Mientras tanto, Martín ya había terminado su café con un largo sorbo y había
empezado a jugar con los sobrecitos de azúcar. Sólo apilaba montañas y montañas
de ese polvo blanco arriba de la mesa sin razón aparente. No dejaba de escuchar
a su amigo, pero no mostraba el mínimo interés en lo que decía.

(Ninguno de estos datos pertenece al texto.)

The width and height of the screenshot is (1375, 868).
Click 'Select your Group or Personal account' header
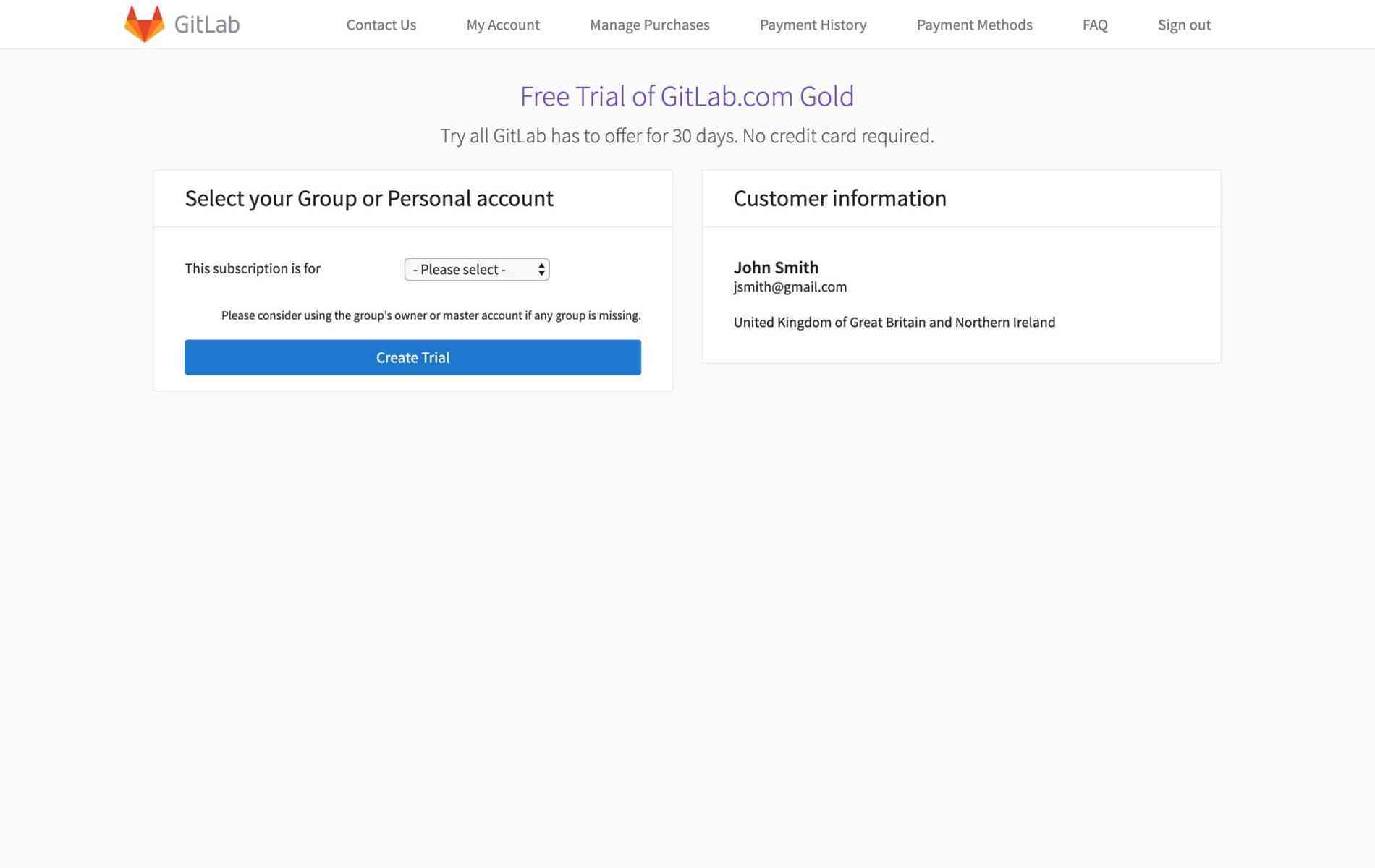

-Resultó ser un buen negocio- continuaba el Vasco- No sólo por
la guita, sabés, sino por la gente que venía y charlaba, clientes muy
especiales…- De pronto la voz del dueño del negocio empezó a ahogarse como una canción
en fade out, y la única cosa que le
importaba ahora a Martín era ese montículo blanco de casi 10 cm que se
presentaba en la mesa como una espina de marfil, una reunión inesperada de cristales
ínfimos. Una coincidencia empujada por una fuerza que era su mano. Ahora esta
era como un dios que congregaba todas la piezas faltantes del espacio en un
sólo punto y las hacía caer desde una agujero negro. Todas las enanas blancas
del universo convergiendo en un lugar, más de mil soles en el borde de la mesa
del café del Vasco. Cualquiera si viera ese espectáculo desde el punto de vista
de Martín, habría visto lo mismo, pero él era el único que sabía el punto
exacto. Sólo seguía tirando polvo estelar, soles, azúcar, sobre más polvo
estelar, soles, azúcar. Pero la pirámide palideció y se derrumbó con el primer
estruendo. 15:29. Era hora de irse.
Sin hablar palabra, se levantó de su silla, y sacó de su
maletín 6 pesos en dos billetes de $2, una moneda de $1 y dos de $0,50. El
Vasco levantó su mirada, hace mucho que había terminado su discurso. Luego de
apoyar la plata sobre la mesa, Martín sólo dijo “chau”, dio media vuelta y
salió por misma puerta por la que había entrado hace 13 minutos.
Apenas salió notó la silenciosa tranquilidad en la que se
había transmutado aquél caos indescifrable de partículas subatómicas. En ese
mar puro de pensamientos calmos, avanzó tranquilamente hacía el pie de la
escalera que sólo quedaba a 59 metros del café y donde siempre se habían
encontrado durante 8 años a esa hora. Y como era de esperarse, ella ya estaba
ahí parada. Con la misma sonrisa de siempre, con los dos soles iluminándola. Y
Ahora, a las 15:30, un sol tapaba al otro (o tal vez se habían fusionado) y
apoyaba su tibia luz en su cara y le susurraba cosas que al parecer la hacían
reír. Todo estaba en paz. Él caminó. Ella lo vio. Y todo se volvió cada vez más
blanco. Sus figuras se empezaron a desteñir, siguiendo un patrón que a él le
parecía gracioso (nadie sabe por qué). Los contornos de sus sombras bailaban en
un éter indescifrable. Y la nada misma invadió el lugar, haciendo de todo una
sola cosa que estaría unida para siempre. Y nadaron en un mar de marfil.